Gaza - O premiê palestino, Ismail Haniyeh, que pertence ao grupo terrorista Hamas, pediu o fim da ofensiva na Faixa de Gaza e disse que a ação militar de Israel é uma tentativa de derrubar o seu governo.
Dirigindo-se aos palestinos pela primeira vez desde o início da operação desencadeada após o seqüestro de um soldado israelense, Haniyeh discursou em uma mesquita na Cidade de Gaza e declarou que o Hamas não será pressionado por ataques ou pela detenção de seus integrantes - 64 pessoas ligadas ao grupo, inclusive ministros e parlamentares, foram presas por Israel entre a última quarta e a quinta-feira. “Quando eles seqüestraram os ministros eles quiseram seqüestrar o lugar do governo, mas nós dizemos que nenhuma posição será seqüestrada, nenhum governo vai cair.”
O premiê ainda disse que a devolução do soldado Gilad Shalit, 19 anos, estava condicionada ao fim da ofensiva.
O Exército israelense diminuiu, ontem, a intensidade de seus ataques, mas em 24 horas atingiu mais de 30 alvos. Um míssil explodiu próximo a um carro e feriu membros do grupo terrorista Jihad Islâmico.
De acordo com o Exército de Israel, dois militantes palestinos foram mortos e outros dois foram presos durante uma operação na cidade de Nablus (Cisjordânia). Na noite anterior, os escritórios do Ministério do Interior e do Fatah, partido do presidente palestino, Mahmoud Abbas, haviam sido destruídos por ataques aéreos. A casa de Abbas e o gabinete de Haniyeh estão a menos de 1 km da sede do ministério. Israel também revogou os direitos de residência em Jerusalém de quatro integrantes de alto escalão do Hamas. Entre a cúpula do braço político da organização, incluindo Haniyeh, havia o temor de que seus membros pudessem ser mortos ou detidos por Israel.
O Conselho de Segurança da Organização das Nações Unidas (ONU) fez uma reunião de emergência para discutir a situação no Oriente Médio e anunciou uma resolução que condena a ofensiva israelense e pede sua interrupção imediata. As Nações Unidas declararam que a destruição da central elétrica na Faixa de Gaza deixou a região à beira de uma crise humanitária - a maioria da população de 1,4 milhão de pessoas estava sem luz. A Cruz Vermelha declarou que estava em negociações com Israel para liberar o envio de suprimentos para a população de Gaza.

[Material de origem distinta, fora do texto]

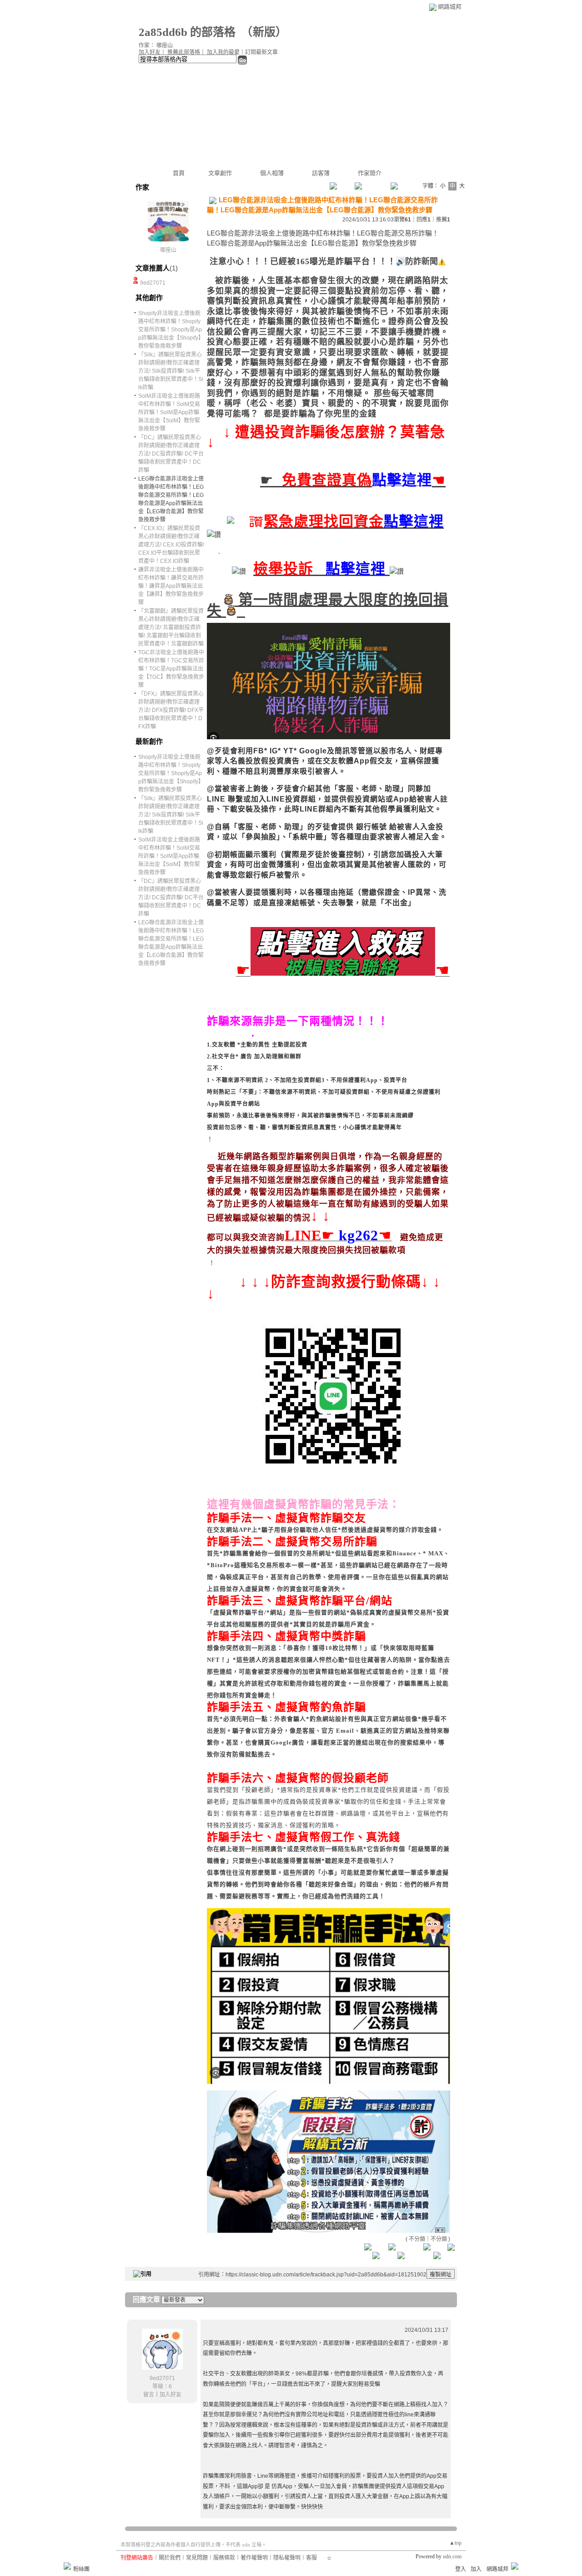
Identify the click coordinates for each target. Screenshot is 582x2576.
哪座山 (168, 250)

Desde o desaparecimento de Shalit no último domingo, não surgiram informações exatas sobre seu paradeiro ou estado. Os Comitês de Resistência Popular - um dos grupos radicais envolvidos no seqüestro - divulgaram nota em que novamente condicionam a libertação do soldado à soltura de palestinos detidos em Israel, mas sem informar sobre Shalit. Uma pesquisa feita entre a população israelense e divulgada pelo jornal “Yedioth Ahronoth” aponta que 53% é a favor de uma solução negociada para o seqüestro, e 43% se declarou apoio à ofensiva militar. A respeito da libertação de prisioneiros palestinos em troca da libertação de Shalit, 58% disse ser favorável contra 35% que se opõe.
Protestos
Milhares de pessoas protestaram nas ruas do Egito, Jordânia, Síria, Líbano e Turquia contra a ofensiva israelense. No Cairo os manifestantes pediram “jihad” (guerra santa) contra o Estado judeu, mas a sensação era de impotência diante da escalada de violência no país vizinho. O governo do país, que está ajudando nas negociações com as autoridades palestinas para a libertação do soldado israelense, pediu calma à população. Os protestos se repetiram em Istambul, onde milhares de pessoas participaram de manifestações em que bandeiras de Israel foram queimadas, sob gritos de apoio ao Hamas.